_TASK BRIEF_: Write out every line of the entries below word for word, but leave out the pictures.

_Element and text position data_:
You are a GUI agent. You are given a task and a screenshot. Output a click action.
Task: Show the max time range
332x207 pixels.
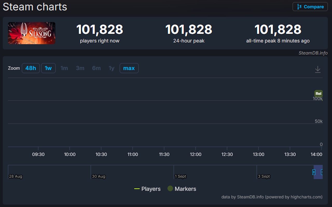[x=129, y=68]
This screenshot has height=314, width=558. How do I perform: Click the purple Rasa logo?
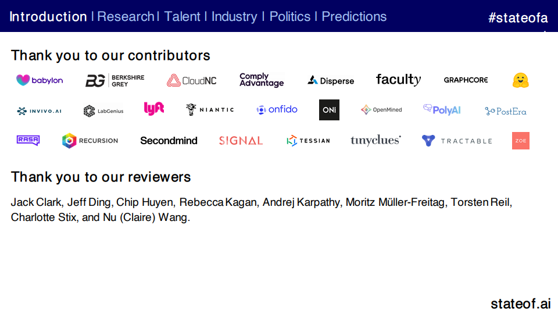coord(28,140)
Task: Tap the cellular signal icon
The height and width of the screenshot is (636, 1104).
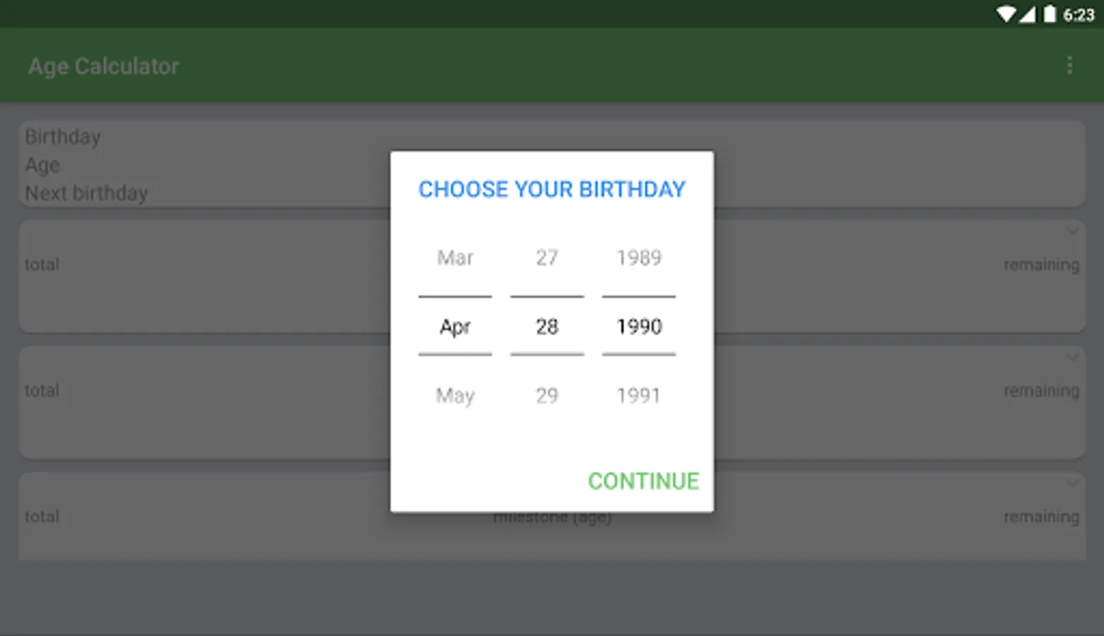Action: click(x=1027, y=14)
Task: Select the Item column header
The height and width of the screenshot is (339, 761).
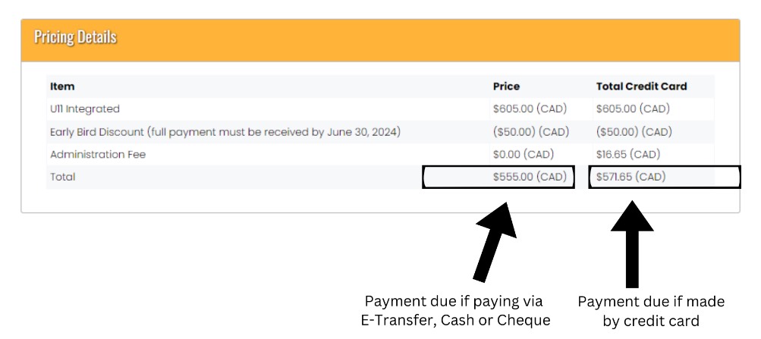Action: [62, 86]
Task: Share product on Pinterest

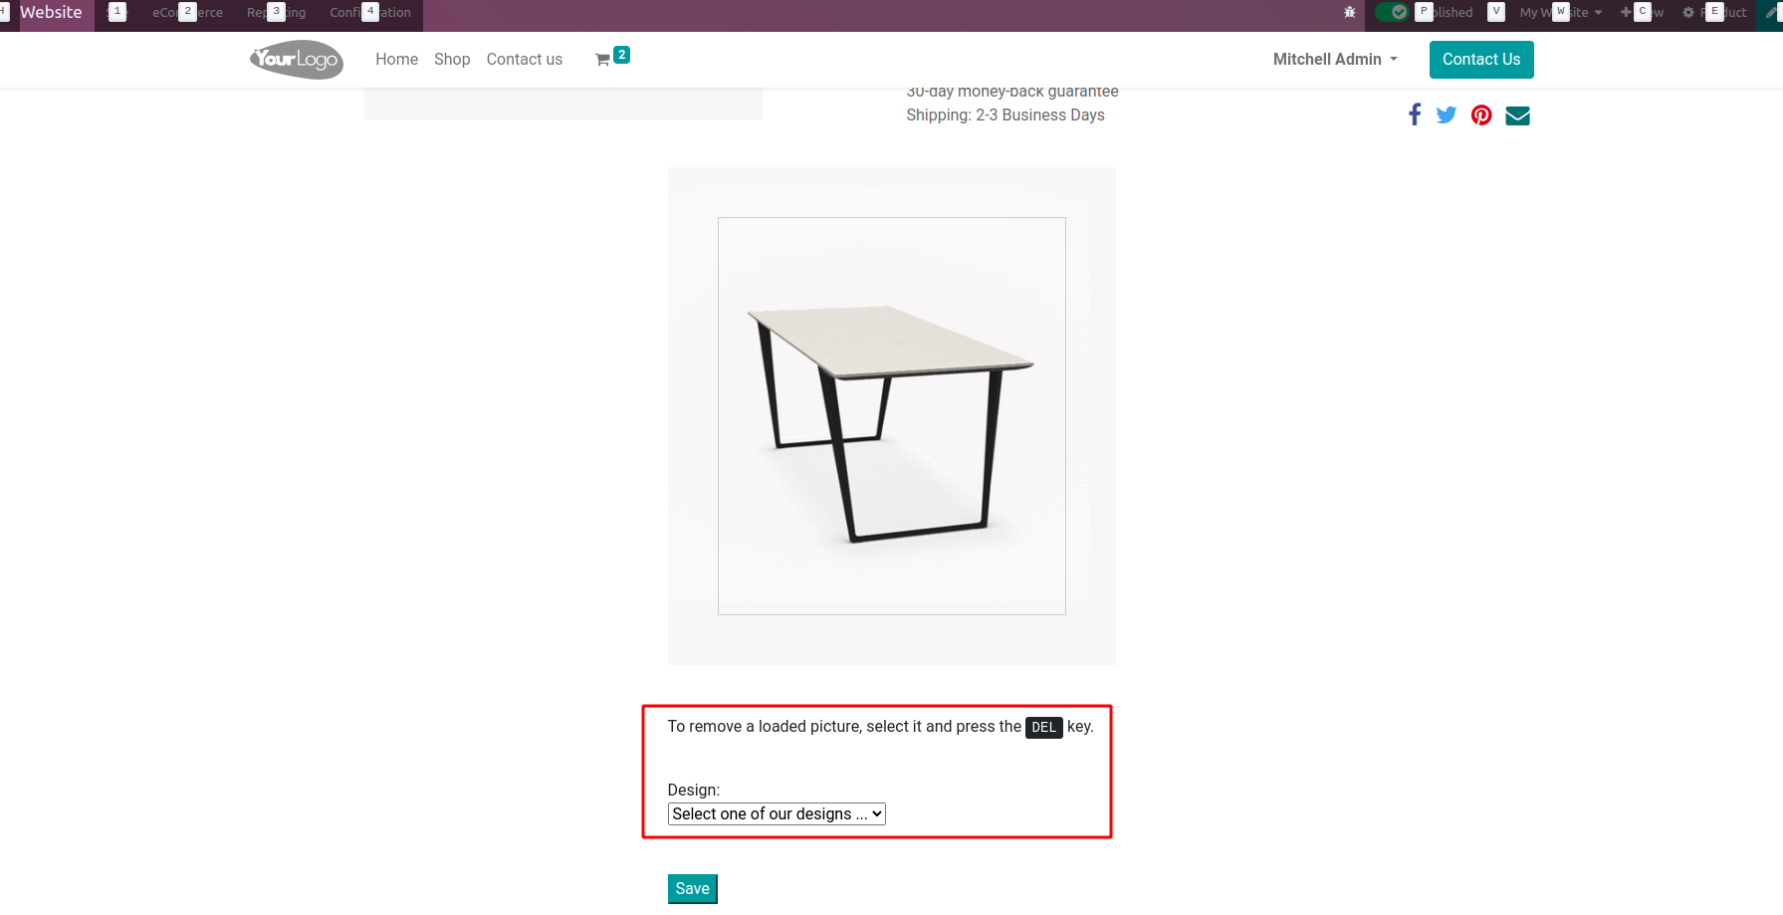Action: [1481, 114]
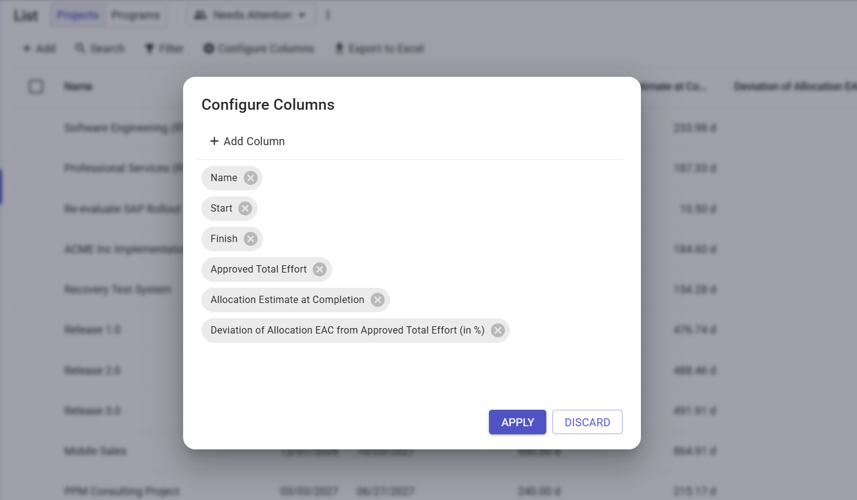The image size is (857, 500).
Task: Remove Deviation of Allocation EAC chip
Action: pyautogui.click(x=497, y=330)

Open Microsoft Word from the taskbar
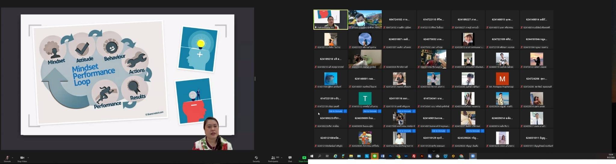point(383,156)
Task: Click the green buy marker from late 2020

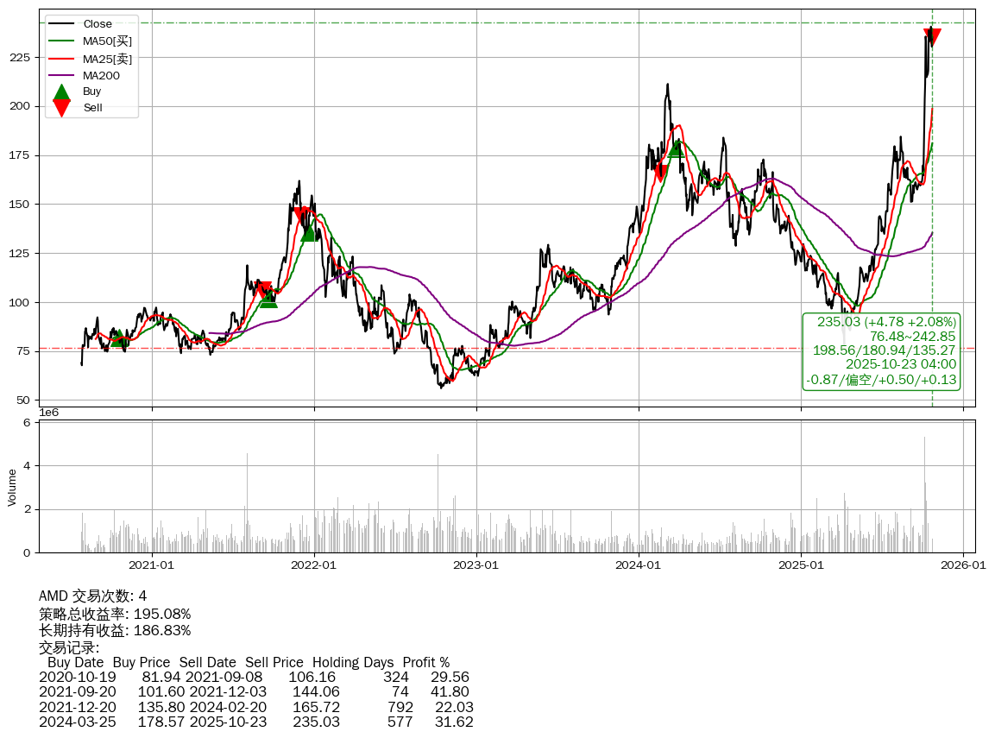Action: tap(120, 338)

_FULL SOLUTION_:
You are a GUI agent. You are given a task and a screenshot. Output a click action.
Task: Show the max time range
332x207 pixels.
[x=129, y=68]
This screenshot has height=314, width=558. How do I perform: Click the purple Rasa logo?
coord(28,140)
Task: Tap the cellular signal icon
The height and width of the screenshot is (636, 1104).
Action: click(x=1027, y=14)
Task: Select the Item column header
The height and width of the screenshot is (339, 761).
Action: [62, 86]
Task: Share product on Pinterest

Action: [1481, 114]
The image size is (857, 500).
Task: Remove Deviation of Allocation EAC chip
Action: pyautogui.click(x=497, y=330)

Open Microsoft Word from the taskbar
point(383,156)
Task: Click the green buy marker from late 2020

Action: tap(120, 338)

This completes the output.